■ What you are asked to do
What are the lines of the listing below, word for word, from the first down to the one that contains "The width and height of the screenshot is (1568, 651)."?

■ Data excerpts
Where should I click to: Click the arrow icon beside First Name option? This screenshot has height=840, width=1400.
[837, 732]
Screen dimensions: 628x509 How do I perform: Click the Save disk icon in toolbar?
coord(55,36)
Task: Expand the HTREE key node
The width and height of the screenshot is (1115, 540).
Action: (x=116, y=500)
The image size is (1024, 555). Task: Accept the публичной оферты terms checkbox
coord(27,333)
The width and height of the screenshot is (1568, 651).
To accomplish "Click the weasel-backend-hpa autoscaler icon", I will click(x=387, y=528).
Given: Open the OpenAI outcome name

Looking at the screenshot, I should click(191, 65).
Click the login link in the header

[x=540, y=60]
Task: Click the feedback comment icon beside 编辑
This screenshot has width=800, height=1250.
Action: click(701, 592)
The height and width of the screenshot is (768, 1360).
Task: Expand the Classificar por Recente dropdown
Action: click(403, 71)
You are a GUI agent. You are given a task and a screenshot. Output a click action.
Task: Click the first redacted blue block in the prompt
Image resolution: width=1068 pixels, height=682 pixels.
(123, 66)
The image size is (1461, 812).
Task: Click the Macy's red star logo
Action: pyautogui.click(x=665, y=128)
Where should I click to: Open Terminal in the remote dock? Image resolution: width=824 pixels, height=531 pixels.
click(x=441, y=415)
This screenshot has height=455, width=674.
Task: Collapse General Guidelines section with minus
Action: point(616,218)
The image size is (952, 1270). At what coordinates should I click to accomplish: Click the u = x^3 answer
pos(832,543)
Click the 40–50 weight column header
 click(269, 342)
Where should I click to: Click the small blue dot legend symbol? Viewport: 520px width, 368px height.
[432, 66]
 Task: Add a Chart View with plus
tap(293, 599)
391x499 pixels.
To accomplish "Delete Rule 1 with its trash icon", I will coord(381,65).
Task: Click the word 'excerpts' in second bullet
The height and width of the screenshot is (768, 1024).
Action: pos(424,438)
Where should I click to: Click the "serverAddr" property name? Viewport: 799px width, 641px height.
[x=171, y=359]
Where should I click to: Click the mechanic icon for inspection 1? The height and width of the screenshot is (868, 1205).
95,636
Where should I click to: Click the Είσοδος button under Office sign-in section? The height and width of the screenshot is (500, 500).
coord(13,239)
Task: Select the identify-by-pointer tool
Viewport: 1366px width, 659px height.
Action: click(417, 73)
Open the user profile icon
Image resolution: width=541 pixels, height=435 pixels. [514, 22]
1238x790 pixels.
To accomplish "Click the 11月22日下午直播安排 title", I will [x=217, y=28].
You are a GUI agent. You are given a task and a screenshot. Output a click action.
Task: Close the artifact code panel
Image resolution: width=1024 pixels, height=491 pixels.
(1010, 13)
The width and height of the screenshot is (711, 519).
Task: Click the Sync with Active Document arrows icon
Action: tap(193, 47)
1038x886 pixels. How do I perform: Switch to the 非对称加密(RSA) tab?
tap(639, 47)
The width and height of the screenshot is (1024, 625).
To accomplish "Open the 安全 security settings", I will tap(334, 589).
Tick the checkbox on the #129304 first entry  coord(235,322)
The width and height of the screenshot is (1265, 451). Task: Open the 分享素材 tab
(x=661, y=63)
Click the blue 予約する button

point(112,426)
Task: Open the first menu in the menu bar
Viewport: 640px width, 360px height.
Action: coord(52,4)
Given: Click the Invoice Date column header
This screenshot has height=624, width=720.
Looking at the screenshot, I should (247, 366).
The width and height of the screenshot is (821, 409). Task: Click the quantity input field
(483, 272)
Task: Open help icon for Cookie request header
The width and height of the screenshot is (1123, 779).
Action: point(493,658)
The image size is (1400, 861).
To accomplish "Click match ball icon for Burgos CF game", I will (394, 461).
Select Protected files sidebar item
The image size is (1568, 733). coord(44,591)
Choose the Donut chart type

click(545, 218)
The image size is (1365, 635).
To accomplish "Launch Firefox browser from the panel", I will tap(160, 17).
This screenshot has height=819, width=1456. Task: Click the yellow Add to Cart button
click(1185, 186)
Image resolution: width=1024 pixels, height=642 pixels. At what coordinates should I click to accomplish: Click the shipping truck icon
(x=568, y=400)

■ Written answer
Where should I click to: Click the arrow icon beside First Name option? This screenshot has height=840, width=1400.
[837, 732]
Screen dimensions: 628x509 How do I perform: Click the Save disk icon in toolbar?
coord(55,36)
Task: Expand the HTREE key node
The width and height of the screenshot is (1115, 540).
Action: (x=116, y=500)
The image size is (1024, 555). Task: Accept the публичной оферты terms checkbox
coord(27,333)
The width and height of the screenshot is (1568, 651).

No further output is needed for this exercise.